Wenn einsame oder verängstigte Menschen über Astro-Hotlines, bei Kartenlegern und anderen Wahrsagern nach Hilfe suchen, kann sich daraus eine Art Sucht entwickeln, sagte Ute Bange, Psychologin bei der Beratungsstelle Sekten-Info Nordrhein-Westfalen. Sie berät bis zu hundert Opfer im Jahr und berichtet von Menschen, die keinen Tag beginnen und keine Entscheidung mehr fällen konnten, ohne zuvor ihre Wahrsagerin zu konsultieren.

Dies gilt auch für den nun vom BGH entschiedenen Fall: Den Unternehmer hatte die Trennung von seiner Freundin so sehr aus der Bahn geworfen, dass er eine Kartenlegerin aufsuchte, die ihm eine “Partnerrückführung” versprach. “Der Mann richtete dann über Monate hin sein Leben immer mehr auf die Ratschläge der Frau aus und griff wie ein Schwerstkranker nach jedem Strohhalm, den sie im anbot”, sagte Helga Lerchenmüller, Juristin der Stuttgarter Verbraucherberatung “Aktion Bildungsinformation”. Im Gegenzug kassierte die Kartenlegerin mehr als 35.000 Euro und klagte vor Gericht, als ihr Opfer ein weiteres Honorar von knapp 7.000 Euro nicht mehr zahlen wollte.

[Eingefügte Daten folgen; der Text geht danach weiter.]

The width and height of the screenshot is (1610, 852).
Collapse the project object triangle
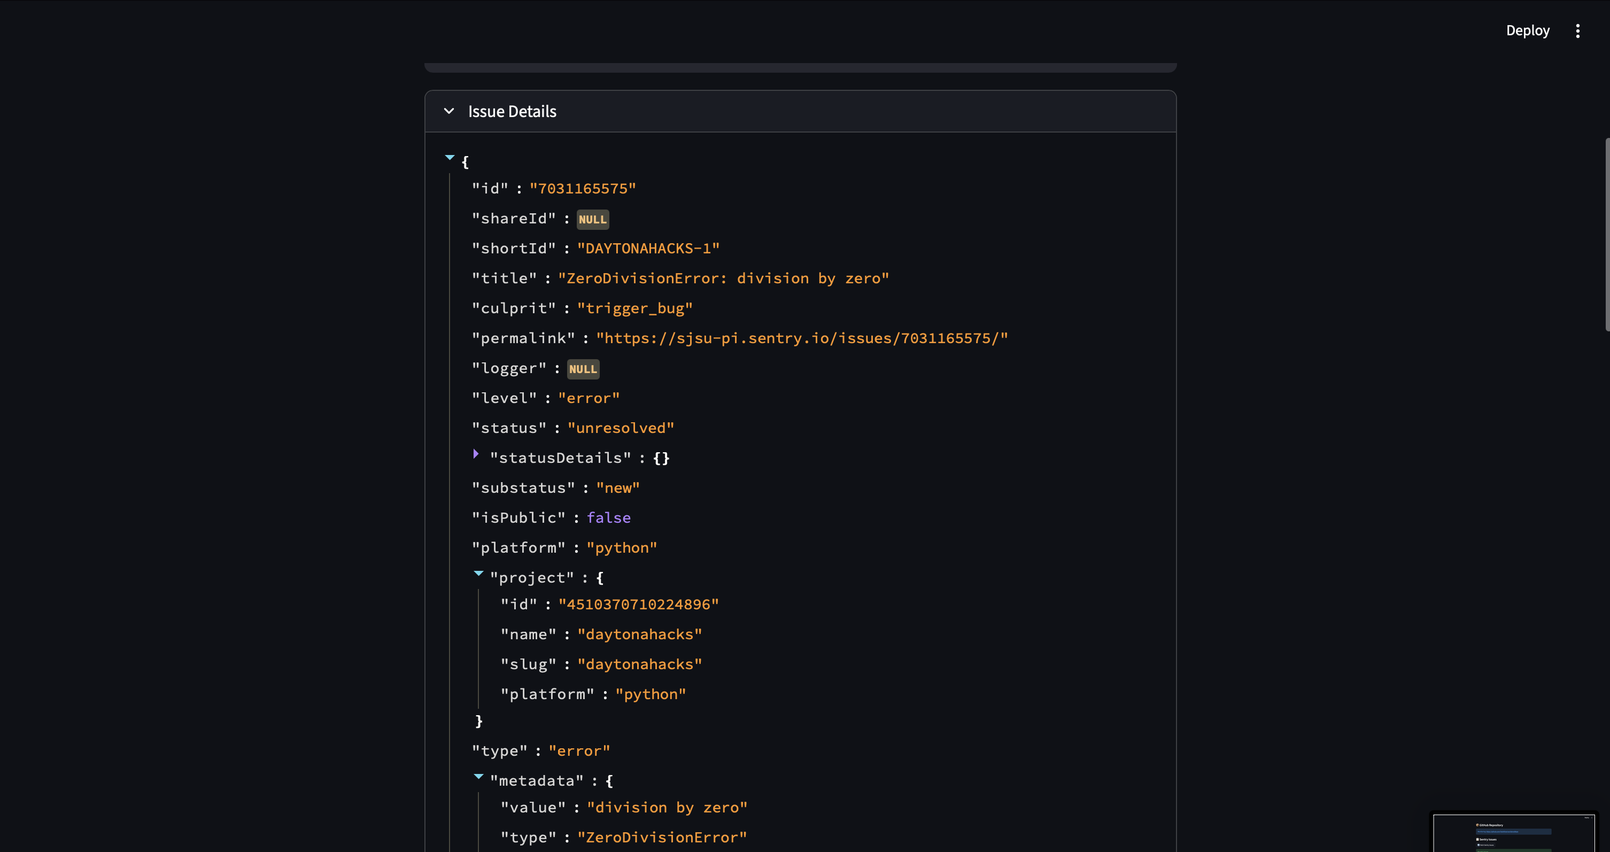coord(479,573)
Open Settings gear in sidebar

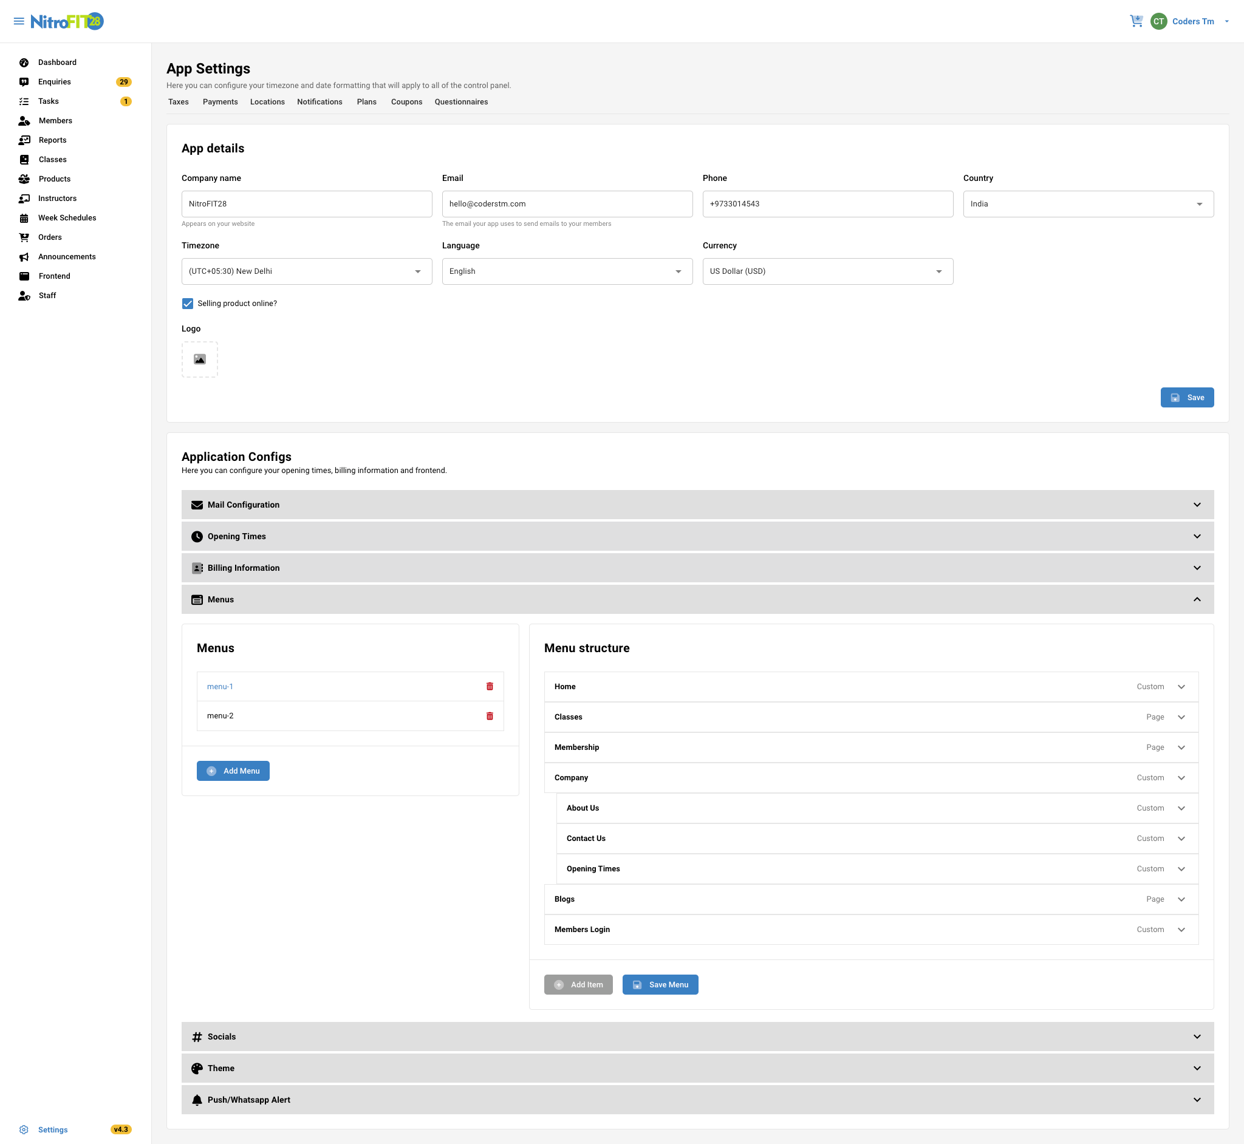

Lerchenmüller freut es, dass der BGH die Rückzahlung von Honoraren für den “Einsatz magischer Kräfte” ermöglicht, wenn die psychische Not der Betroffenen ausgebeutet wurde. Eine große Zahl kommerzieller Lebensberater betreibe aber “offenen Missbrauch”, dem solle der Gesetzgeber etwa mit der Verpflichtung zu einer psychologischen Ausbildung und dem Schutz der Berufsbezeichnung Einhalt gebieten, meint sie.